Activites and Facilities Available in this Park - Click icon to view
Activities Available at this Park
Facilities Available at this Park

Pitman River Protected Area

About This Protected Area

Pitman River Protected Area provides important wildlife habitat to moose, grizzly bears, caribou and several fish species. It is a key wildlife corridor, providing connectivity to high value habitat in adjacent areas. The high wildlife values provide a setting for a rich native and non-native history. Visitors to the Pitman River often come by jet-boat via the Stikine River to hunt for moose in this remote wilderness park.
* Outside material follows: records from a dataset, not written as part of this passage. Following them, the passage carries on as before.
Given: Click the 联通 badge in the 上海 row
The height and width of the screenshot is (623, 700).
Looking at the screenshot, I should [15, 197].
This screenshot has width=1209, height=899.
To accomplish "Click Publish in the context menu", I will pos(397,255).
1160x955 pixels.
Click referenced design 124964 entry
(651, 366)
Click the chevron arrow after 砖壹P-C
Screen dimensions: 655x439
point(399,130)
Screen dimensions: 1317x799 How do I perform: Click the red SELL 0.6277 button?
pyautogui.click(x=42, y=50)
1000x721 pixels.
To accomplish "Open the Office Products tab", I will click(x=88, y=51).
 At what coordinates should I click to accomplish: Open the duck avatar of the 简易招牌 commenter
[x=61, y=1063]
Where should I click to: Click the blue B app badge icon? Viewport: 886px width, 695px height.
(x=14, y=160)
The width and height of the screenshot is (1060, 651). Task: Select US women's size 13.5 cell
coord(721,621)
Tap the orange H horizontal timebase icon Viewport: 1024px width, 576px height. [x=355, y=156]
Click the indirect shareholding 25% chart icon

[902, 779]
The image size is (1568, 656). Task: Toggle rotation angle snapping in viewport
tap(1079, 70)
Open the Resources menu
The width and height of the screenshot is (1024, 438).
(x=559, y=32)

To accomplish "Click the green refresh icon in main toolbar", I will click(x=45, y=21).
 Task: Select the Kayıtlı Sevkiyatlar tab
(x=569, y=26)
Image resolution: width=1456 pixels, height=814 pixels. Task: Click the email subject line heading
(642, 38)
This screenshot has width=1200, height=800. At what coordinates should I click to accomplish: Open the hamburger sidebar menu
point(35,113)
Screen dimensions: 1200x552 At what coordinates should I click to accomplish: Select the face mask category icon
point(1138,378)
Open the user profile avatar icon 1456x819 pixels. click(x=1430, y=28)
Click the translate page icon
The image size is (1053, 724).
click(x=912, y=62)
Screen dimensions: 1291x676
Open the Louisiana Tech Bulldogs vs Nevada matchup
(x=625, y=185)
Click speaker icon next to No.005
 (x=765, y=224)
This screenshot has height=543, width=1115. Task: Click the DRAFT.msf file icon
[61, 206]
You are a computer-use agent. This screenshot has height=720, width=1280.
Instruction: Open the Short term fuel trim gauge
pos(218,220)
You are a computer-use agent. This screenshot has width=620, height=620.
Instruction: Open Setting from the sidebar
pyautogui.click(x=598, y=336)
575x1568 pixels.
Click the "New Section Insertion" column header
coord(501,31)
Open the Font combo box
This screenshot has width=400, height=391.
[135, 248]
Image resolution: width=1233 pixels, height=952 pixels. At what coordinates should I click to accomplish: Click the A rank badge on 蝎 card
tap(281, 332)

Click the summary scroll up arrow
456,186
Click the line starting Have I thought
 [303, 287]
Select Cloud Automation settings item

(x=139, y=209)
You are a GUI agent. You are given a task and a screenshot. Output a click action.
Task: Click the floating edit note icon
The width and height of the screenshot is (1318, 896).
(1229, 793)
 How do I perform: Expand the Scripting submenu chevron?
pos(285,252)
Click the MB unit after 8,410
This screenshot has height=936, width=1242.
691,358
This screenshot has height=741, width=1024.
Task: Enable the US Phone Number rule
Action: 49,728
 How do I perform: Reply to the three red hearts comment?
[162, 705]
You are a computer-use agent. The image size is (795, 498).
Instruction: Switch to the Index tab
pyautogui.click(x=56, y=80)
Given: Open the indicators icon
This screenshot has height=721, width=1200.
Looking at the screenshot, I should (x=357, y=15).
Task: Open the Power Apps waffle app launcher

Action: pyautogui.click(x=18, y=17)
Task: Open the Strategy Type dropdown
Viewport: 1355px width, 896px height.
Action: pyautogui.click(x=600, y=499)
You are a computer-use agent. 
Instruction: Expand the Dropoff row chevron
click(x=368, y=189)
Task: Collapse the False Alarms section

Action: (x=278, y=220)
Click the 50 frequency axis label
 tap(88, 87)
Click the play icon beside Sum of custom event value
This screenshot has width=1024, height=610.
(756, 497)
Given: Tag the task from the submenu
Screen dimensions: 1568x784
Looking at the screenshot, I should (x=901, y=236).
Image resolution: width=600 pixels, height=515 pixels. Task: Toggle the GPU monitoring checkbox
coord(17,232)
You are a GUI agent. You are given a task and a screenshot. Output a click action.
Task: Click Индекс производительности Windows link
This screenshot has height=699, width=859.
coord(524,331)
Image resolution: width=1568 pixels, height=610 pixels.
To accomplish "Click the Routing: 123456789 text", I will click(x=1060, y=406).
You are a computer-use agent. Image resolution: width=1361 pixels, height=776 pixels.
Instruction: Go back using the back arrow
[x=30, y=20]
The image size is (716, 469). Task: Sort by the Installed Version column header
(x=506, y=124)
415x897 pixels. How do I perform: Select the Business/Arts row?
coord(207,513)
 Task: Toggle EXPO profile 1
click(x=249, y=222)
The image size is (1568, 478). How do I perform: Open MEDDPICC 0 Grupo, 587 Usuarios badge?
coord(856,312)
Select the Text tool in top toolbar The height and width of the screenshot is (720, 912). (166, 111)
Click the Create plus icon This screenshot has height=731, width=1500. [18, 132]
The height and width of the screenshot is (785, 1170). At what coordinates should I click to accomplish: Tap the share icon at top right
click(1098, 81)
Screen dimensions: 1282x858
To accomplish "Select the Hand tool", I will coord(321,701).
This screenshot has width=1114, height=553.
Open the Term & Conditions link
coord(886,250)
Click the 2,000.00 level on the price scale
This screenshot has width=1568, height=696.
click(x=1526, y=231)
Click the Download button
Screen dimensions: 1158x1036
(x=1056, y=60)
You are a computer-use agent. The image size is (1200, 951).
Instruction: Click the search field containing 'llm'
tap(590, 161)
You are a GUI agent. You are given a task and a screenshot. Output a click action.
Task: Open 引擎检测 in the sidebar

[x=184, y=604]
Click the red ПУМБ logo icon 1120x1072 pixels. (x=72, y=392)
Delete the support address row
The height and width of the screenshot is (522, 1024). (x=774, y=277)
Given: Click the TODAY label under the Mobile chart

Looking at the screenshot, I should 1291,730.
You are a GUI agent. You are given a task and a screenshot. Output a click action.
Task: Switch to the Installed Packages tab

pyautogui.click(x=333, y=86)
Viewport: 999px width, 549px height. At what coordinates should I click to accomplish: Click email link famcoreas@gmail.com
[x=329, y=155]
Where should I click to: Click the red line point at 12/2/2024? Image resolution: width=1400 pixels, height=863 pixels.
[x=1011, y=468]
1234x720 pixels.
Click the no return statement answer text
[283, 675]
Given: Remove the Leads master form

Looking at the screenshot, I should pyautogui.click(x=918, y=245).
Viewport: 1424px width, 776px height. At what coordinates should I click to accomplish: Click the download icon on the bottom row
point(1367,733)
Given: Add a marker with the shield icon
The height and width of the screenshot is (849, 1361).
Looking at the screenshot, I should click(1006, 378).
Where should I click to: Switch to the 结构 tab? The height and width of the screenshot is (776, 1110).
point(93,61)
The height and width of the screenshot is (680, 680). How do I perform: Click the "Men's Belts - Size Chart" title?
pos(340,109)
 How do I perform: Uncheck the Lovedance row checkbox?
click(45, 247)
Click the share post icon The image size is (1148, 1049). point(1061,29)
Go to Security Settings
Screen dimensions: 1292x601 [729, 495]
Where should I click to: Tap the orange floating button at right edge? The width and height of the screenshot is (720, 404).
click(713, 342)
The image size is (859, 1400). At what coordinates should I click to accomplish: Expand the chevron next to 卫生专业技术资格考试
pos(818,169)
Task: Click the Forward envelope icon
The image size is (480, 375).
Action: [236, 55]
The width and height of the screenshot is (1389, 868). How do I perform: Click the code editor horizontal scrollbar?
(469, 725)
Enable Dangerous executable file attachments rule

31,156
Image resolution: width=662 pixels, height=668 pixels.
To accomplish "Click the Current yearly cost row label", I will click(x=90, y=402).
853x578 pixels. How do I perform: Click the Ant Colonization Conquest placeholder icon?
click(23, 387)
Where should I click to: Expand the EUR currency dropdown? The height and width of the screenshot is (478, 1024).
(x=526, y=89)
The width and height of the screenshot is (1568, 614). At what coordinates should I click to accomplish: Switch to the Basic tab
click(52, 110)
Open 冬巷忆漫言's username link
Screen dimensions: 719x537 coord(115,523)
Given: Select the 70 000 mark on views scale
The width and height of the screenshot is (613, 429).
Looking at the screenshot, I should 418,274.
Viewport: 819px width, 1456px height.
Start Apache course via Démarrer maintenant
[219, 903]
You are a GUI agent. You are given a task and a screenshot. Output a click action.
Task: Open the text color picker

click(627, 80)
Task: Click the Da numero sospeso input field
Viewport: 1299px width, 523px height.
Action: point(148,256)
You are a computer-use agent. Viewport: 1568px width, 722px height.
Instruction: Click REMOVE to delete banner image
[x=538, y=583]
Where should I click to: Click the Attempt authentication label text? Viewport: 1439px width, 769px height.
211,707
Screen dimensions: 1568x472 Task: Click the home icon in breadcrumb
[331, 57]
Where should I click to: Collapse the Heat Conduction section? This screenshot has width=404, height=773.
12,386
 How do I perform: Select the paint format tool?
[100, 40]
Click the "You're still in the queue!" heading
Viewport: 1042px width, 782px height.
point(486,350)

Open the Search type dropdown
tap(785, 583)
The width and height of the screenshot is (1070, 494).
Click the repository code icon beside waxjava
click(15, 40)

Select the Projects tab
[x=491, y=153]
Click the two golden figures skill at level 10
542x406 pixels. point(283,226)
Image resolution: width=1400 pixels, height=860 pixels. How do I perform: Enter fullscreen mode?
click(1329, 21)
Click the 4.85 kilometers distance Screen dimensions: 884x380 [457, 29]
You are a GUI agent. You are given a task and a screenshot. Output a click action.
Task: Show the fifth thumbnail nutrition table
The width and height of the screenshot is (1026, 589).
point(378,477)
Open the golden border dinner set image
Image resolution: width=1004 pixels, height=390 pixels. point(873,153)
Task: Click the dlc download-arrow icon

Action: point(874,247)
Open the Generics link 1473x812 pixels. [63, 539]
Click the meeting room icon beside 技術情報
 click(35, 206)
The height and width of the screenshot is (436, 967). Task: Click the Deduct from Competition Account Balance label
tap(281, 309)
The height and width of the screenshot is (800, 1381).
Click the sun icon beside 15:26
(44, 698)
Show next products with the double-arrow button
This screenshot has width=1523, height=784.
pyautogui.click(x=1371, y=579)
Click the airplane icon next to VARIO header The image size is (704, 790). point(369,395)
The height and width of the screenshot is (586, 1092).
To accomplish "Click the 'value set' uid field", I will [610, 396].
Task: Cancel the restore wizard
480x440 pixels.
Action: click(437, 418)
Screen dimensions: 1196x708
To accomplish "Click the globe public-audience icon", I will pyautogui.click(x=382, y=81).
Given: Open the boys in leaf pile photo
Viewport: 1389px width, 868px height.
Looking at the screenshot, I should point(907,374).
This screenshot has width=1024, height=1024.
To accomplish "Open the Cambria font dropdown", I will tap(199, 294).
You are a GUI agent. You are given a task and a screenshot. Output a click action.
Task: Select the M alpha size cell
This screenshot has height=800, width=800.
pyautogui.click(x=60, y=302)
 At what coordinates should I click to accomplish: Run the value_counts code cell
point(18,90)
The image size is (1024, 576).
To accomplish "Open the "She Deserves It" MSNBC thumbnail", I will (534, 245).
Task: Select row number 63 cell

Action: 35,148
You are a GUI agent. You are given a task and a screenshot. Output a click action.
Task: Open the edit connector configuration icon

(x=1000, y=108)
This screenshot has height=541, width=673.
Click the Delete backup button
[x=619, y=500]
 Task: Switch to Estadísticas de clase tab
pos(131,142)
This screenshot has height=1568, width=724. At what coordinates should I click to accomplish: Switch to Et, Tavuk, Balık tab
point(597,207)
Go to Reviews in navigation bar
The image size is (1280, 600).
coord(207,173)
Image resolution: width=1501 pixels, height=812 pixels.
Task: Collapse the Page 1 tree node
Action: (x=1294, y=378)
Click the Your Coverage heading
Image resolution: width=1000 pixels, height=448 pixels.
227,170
Established Date: January 25, 2001

Park Size: 16,316 hectares

Special Notes:
  • A Letter of Permission is required for individuals or groups who wish to use horses within Pitman River Protected Area. To obtain a Letter of Permission, please contact the BC Parks Stikine Area Office at 250 771-4591. If there is no answer, please leave a detailed message stating your request for a letter of Permission, your name, contact information and the date you wish to visit the park. BC Parks will return the call as soon as possible.
  • Only permitted air charter companies are authorized to fly into Pitman River Protected Area.
  • Permitted Air Charter Companies for Pitman River Protected Area:
    • Alpine Lakes Air Ltd.
      Float plane base located on Tyhee Lake near Telkwa, B.C. 250 846-9488
Stay Safe:
  • Bring your own drinking water as potable water is not available in the park.
  • There are no developed trails in this park.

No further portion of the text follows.